Weak Dollar behind oil price hike last week - Al-Shatti
A Kuwaiti oil analyst believed that weakness of US dollar was the main driver of the rise in oil prices over the last week, prompted by the production being affected in a number of areas.
Mohammad Al-Shatti told KUNA on Tuesday that the market will be anticipating OPEC's announcement of production estimates, which generally will contribute to the price path, pointing to a recovery in crude oil prices of Brent that reached record levels and that they are poised to rise according to technical factors.
Al-Shatti added that market fundamentals are relatively strong at the moment, "therefore, the prices are strong and I think, as many observers anticipate them falling and being subjected to volatility when the main factors that promote the rise are over, therefore, sustaining Brent crude oil prices around USD 40 pb during the coming months, but maintain Brent at the level of USD 50 would seem likely to occur between next October till December 2016." He said that the fall in Brent crude oil prices to low levels early in 2016 is the real motive behind the producers' move for consensus to reach an agreement to stabilize production.

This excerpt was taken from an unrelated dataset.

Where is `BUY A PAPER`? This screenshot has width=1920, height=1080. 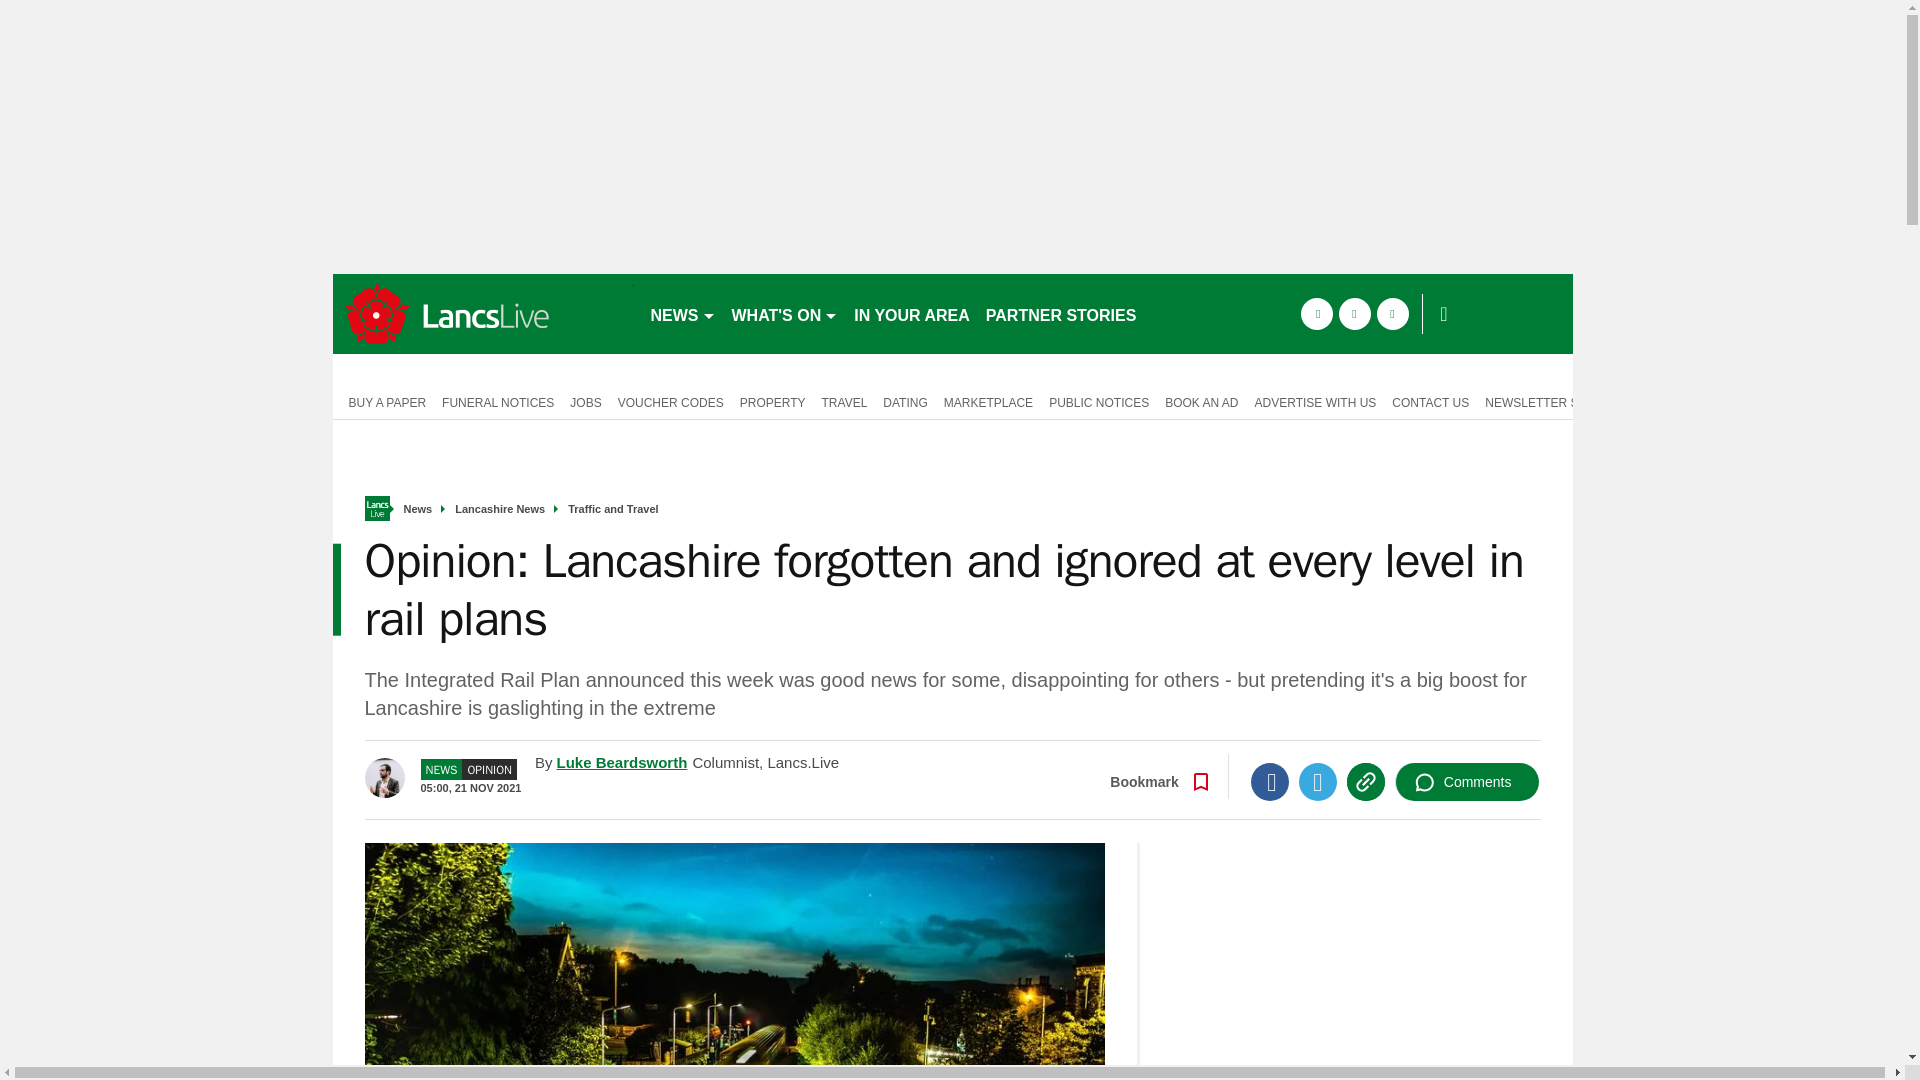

He added that almost 80 percent of oil production in Russia can be commercially or economically when oil prices of crude are at USD 20 a barrel.
Al-Shatti said that the reluctance of Russia to abide by an international agreement on production control throughout 2014 and 2015 when OPEC required that is due to the high price levels during that period, but the decline in Russian oil prices to below USD 25 a barrel in January 2016 encouraged Moscow to join international efforts with Saudi Arabia, Venezuela and Qatar to conclude an agreement to adjust the supply.
He pointed out that according to credible reports, Russia has lost as a result of falling prices USD 26 billion in 2015 and began to actually look at the mechanisms to assist it stabilize and support oil prices and alleviate the suffering of the Russian oil and gas industry by raising taxes.